───── Extracted data ─────

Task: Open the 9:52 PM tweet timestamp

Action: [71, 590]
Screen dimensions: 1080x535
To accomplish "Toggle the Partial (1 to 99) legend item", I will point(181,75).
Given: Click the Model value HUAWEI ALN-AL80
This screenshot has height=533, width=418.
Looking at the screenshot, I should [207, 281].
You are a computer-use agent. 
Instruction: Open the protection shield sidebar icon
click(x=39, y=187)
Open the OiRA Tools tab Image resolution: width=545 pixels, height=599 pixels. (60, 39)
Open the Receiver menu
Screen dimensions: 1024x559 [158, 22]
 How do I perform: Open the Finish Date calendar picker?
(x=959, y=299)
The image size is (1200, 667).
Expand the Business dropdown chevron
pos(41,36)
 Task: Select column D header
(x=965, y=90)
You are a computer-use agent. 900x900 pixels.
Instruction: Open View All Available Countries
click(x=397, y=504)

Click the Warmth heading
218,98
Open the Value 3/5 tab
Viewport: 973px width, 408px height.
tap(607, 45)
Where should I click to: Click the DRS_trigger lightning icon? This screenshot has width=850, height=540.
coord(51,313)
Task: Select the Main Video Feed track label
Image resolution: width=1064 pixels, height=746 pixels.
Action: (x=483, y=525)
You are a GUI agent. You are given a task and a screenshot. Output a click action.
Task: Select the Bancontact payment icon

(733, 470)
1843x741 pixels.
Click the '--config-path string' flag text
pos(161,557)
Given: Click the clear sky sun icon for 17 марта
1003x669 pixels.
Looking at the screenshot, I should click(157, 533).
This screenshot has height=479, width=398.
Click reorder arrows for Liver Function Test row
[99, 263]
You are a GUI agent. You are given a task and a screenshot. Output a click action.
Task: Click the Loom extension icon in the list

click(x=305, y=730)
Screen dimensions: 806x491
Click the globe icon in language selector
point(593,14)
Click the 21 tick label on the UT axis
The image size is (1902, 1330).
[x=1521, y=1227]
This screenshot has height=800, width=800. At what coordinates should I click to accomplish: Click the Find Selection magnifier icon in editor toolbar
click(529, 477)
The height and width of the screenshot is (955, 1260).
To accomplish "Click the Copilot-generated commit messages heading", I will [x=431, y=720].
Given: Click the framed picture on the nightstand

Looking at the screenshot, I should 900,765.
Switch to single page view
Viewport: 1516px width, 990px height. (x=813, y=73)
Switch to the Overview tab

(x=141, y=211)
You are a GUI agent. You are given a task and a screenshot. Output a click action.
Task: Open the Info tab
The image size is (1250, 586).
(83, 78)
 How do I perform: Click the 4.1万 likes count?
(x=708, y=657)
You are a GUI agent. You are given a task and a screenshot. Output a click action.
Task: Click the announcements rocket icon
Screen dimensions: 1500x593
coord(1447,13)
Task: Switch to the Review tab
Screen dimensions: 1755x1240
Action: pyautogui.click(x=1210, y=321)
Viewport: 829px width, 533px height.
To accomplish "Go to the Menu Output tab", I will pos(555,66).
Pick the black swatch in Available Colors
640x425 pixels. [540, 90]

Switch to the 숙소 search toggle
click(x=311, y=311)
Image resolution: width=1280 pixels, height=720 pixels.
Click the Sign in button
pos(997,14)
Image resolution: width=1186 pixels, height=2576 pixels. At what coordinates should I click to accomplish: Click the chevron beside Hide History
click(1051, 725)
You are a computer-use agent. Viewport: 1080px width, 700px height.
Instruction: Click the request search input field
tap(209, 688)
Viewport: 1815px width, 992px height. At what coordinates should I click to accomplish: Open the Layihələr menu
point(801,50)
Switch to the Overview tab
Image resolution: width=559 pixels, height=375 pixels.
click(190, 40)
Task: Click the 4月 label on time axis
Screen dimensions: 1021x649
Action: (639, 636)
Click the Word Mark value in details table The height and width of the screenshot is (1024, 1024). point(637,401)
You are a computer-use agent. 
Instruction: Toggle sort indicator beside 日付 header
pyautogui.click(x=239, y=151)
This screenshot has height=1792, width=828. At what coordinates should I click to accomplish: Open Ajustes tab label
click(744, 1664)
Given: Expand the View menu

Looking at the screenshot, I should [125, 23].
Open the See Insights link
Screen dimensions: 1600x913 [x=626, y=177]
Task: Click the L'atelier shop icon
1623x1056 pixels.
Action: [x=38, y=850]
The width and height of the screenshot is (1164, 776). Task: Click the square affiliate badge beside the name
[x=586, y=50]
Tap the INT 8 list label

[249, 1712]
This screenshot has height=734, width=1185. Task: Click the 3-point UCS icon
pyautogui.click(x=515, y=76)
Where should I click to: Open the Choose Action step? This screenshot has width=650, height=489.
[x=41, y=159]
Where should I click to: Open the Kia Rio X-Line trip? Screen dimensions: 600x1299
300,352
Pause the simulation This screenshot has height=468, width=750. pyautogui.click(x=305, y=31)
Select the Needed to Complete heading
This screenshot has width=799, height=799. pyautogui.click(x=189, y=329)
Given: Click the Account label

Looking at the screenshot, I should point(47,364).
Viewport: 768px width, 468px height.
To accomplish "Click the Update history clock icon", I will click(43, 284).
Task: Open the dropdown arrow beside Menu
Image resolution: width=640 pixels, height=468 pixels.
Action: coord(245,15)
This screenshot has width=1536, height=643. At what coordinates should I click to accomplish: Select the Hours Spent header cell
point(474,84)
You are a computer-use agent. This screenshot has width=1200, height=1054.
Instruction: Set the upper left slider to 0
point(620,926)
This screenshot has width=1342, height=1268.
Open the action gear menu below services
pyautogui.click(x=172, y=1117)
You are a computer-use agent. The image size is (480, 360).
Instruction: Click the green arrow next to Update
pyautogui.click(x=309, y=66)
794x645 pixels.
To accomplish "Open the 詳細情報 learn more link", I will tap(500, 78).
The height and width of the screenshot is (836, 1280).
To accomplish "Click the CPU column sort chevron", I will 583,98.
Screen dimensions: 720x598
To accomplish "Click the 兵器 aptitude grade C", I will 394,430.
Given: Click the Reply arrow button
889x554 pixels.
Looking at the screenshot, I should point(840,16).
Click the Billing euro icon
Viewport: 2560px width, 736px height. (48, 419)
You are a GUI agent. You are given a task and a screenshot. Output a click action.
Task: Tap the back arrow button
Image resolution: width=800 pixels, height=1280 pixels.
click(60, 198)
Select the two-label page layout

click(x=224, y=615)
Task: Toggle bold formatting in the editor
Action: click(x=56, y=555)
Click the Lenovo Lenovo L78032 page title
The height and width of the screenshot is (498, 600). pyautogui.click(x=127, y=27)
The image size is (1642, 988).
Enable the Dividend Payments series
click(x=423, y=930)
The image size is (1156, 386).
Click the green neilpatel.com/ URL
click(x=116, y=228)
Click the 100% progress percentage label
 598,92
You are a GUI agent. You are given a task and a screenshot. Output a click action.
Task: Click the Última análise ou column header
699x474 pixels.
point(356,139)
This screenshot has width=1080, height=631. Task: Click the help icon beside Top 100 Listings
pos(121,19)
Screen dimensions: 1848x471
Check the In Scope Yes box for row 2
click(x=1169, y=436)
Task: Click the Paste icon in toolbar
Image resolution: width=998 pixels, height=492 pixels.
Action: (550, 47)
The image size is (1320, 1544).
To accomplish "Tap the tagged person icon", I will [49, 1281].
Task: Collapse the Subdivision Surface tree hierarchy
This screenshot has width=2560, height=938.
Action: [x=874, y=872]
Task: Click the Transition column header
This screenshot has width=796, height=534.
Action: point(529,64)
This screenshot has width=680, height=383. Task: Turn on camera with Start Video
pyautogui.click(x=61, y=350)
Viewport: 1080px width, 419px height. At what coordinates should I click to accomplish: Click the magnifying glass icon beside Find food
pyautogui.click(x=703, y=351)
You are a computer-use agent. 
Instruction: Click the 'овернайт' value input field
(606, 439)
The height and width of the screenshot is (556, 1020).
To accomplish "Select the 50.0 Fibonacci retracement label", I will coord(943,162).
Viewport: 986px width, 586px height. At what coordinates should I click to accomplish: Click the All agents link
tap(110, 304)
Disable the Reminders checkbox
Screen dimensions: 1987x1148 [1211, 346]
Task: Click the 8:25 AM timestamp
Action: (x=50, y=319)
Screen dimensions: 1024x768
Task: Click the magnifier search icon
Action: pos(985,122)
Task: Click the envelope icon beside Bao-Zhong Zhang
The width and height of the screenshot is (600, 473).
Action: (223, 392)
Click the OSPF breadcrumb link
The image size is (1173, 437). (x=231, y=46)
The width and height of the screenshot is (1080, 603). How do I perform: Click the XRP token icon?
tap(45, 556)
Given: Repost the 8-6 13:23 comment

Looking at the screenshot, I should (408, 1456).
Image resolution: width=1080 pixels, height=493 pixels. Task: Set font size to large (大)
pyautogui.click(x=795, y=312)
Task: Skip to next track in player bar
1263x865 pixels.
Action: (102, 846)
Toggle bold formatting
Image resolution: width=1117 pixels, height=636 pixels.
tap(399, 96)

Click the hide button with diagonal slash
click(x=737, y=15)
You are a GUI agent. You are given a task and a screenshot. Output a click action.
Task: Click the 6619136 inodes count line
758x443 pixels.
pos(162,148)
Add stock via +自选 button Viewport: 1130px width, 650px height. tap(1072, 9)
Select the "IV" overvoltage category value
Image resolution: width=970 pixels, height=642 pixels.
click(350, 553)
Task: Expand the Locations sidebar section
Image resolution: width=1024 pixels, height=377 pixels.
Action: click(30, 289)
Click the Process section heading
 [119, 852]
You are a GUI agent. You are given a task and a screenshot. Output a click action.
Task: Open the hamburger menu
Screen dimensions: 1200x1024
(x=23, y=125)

─────

The problem:
Using the data above, repeat exactly the lines that begin at the line with "Given: Click the clear" and end at the line with "Screen dimensions: 806x491", both ends included.

Output for this exercise:
Given: Click the clear sky sun icon for 17 марта
1003x669 pixels.
Looking at the screenshot, I should click(157, 533).
This screenshot has height=479, width=398.
Click reorder arrows for Liver Function Test row
[99, 263]
You are a GUI agent. You are given a task and a screenshot. Output a click action.
Task: Click the Loom extension icon in the list

click(x=305, y=730)
Screen dimensions: 806x491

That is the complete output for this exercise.